You know that old joke about the left hand not knowing what the right hand is doing? Well, no one was laughing when that very phenomenon occurred with San Diego’s municipal purchasing, according to the Times of San Diego, leaving the door open for loads of potential fraud.
The San Diego City Council brought the issue to the attention to the city’s Audit Committee, resulting in a unanimous vote from the audit committee panel to dig deeper into what appears to be a massive oversight.
The oversight occurred on any contracts for goods or services that had to pass through more than one city department. The officials in each department thought the city’s purchasing and contracting department was providing the oversight for the contracts. The purchasing and contracting department, meanwhile, thought each department was providing its own review of the contracts.
In other words, no one from the city’s end of things was reviewing those contracts at all. This failure could have easily resulted in a number of faux pas, such as the municipal government overpaying on contracts, never receiving the services or goods for which they paid, or receiving substandard services or shoddy goods. It also left out the vital step of seeking City Council approval for payments that exceed $1 million.
$1.3 Million in Moving Expenses
One case in point was a contract between the city and a moving company two years ago. The contract involved moving 450 city employees from one downtown office building to another to save the city money. The moving company billed the city upwards of $1.3 million for handling the move, yet about half of the charges lacked any supporting documents outlining what the charges were for.

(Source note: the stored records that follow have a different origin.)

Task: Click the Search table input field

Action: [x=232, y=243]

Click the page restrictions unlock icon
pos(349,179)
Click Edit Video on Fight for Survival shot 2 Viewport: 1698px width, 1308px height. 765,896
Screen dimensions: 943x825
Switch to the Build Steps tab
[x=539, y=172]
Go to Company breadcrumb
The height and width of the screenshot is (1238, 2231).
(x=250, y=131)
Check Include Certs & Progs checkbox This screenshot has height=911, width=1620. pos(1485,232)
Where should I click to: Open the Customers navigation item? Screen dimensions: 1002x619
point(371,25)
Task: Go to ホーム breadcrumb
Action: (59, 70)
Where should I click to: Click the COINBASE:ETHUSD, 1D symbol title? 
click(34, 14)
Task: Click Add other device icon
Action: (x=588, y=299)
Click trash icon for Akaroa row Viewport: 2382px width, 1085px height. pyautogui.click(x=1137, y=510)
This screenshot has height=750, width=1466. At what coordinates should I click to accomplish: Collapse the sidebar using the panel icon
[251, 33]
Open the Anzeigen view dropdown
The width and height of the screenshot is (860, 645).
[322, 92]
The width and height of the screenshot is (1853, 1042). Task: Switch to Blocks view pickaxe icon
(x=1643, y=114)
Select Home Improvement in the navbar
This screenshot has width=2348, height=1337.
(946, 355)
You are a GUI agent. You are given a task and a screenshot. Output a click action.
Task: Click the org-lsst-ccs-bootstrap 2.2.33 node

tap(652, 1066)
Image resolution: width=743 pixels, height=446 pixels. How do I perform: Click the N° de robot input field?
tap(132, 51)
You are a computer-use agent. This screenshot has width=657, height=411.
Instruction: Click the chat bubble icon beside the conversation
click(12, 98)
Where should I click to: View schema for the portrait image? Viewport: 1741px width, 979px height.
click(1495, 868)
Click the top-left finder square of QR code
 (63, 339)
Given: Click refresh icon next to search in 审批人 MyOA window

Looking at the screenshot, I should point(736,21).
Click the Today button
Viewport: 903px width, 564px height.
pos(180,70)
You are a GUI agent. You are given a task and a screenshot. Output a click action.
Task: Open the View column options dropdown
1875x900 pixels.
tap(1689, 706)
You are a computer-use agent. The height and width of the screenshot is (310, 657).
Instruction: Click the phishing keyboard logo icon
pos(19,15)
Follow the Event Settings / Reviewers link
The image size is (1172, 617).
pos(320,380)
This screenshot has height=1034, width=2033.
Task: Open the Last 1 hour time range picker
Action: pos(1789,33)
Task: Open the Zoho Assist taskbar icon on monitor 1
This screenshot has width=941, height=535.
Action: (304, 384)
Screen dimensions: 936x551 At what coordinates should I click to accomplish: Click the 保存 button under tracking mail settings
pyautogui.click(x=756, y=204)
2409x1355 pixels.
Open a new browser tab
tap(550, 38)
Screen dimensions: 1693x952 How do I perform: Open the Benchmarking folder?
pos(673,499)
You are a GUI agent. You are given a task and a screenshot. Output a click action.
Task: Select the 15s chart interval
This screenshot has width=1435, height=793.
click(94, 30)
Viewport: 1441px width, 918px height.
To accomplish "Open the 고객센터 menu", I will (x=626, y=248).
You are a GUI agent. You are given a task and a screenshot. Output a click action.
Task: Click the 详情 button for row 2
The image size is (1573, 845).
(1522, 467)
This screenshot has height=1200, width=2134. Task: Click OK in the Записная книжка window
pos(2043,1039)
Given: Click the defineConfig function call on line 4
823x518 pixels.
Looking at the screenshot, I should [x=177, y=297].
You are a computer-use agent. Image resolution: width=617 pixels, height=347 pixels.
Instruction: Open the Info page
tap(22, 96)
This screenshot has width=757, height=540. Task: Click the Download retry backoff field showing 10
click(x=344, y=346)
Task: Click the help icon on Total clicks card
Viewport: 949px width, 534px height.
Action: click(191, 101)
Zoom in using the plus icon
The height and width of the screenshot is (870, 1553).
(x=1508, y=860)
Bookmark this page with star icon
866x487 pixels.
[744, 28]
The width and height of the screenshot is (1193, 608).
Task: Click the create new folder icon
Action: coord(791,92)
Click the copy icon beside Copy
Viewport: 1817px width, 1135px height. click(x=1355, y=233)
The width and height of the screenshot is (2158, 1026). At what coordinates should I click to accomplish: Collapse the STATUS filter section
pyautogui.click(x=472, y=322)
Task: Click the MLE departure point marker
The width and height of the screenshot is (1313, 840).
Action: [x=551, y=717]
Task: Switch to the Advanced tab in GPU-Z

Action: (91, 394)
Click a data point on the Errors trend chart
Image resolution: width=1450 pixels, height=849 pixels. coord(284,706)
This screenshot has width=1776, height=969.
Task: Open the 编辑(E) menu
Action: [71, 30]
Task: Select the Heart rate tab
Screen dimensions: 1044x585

The City Council never approved the expense, which fell above the $1 million mark.
Dennis Gakunga, head of the purchasing and contracting department, said he was aware of the issue. He also said he’s been reviewing contracts that involved more than one department so he can assign administrators to properly process the contracts. This task is expected to take more than three months.
The auditor’s office was also conducting a performance review of the purchasing and contracting department to determine if any fraud did indeed occur. San Diego Deputy Chief Operating Officer Ron Villa said the city’s purchasing and contracting process has enough checks and balances to deter widespread fraud.